ASSIGNMENT:
Every line below that holds the string "computer" must be copied.

RECORDS PROVIDED:
┌──

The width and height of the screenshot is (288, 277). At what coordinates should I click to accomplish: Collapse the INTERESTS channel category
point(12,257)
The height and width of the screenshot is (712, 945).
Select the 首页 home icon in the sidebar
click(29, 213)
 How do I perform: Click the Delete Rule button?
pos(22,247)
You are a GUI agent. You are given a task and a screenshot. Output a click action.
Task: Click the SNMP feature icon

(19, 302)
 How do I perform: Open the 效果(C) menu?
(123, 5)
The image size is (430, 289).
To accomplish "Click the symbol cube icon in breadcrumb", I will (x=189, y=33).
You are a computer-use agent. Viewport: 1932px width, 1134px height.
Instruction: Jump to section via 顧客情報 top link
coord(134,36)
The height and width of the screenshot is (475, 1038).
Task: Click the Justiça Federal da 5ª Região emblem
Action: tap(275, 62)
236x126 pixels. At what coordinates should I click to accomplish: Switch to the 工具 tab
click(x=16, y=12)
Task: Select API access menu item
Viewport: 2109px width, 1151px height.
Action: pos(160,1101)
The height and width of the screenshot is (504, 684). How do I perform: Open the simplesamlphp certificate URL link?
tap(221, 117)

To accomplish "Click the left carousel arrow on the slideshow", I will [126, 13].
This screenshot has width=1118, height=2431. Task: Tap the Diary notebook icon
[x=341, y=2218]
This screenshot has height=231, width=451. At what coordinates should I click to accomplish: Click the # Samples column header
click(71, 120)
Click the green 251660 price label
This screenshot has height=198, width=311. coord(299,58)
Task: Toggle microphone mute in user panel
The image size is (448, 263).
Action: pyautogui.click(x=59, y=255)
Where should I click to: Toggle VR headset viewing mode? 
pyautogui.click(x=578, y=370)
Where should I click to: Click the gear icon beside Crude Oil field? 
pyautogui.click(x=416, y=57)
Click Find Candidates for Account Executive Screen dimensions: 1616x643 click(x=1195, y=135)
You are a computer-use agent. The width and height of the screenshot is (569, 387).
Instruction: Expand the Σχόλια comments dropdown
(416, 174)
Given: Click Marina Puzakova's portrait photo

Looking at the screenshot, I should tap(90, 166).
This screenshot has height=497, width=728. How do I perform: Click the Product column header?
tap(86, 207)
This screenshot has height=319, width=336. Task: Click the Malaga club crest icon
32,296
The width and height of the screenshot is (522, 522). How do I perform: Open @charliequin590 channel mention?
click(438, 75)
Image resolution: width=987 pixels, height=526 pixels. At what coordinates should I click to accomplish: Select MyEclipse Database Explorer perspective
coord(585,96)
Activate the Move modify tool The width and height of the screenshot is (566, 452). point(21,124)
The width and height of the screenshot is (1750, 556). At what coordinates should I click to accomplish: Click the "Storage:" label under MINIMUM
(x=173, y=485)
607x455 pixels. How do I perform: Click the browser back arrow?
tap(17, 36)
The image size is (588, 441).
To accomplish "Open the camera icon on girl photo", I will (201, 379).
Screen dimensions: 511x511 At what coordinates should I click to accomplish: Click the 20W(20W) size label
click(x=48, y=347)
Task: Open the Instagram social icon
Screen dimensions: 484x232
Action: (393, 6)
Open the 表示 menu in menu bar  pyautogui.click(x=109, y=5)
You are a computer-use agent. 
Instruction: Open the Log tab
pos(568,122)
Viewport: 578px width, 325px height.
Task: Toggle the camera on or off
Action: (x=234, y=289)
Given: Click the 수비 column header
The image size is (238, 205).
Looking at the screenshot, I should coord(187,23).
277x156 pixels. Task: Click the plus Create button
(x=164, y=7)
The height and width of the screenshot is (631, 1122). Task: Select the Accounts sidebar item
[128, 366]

└──

SOLUTION FOR THIS EXERCISE:
You are a computer-use agent. Viewport: 1932px width, 1134px height.
You are a computer-use agent. The width and height of the screenshot is (569, 387).
You are a computer-use agent. 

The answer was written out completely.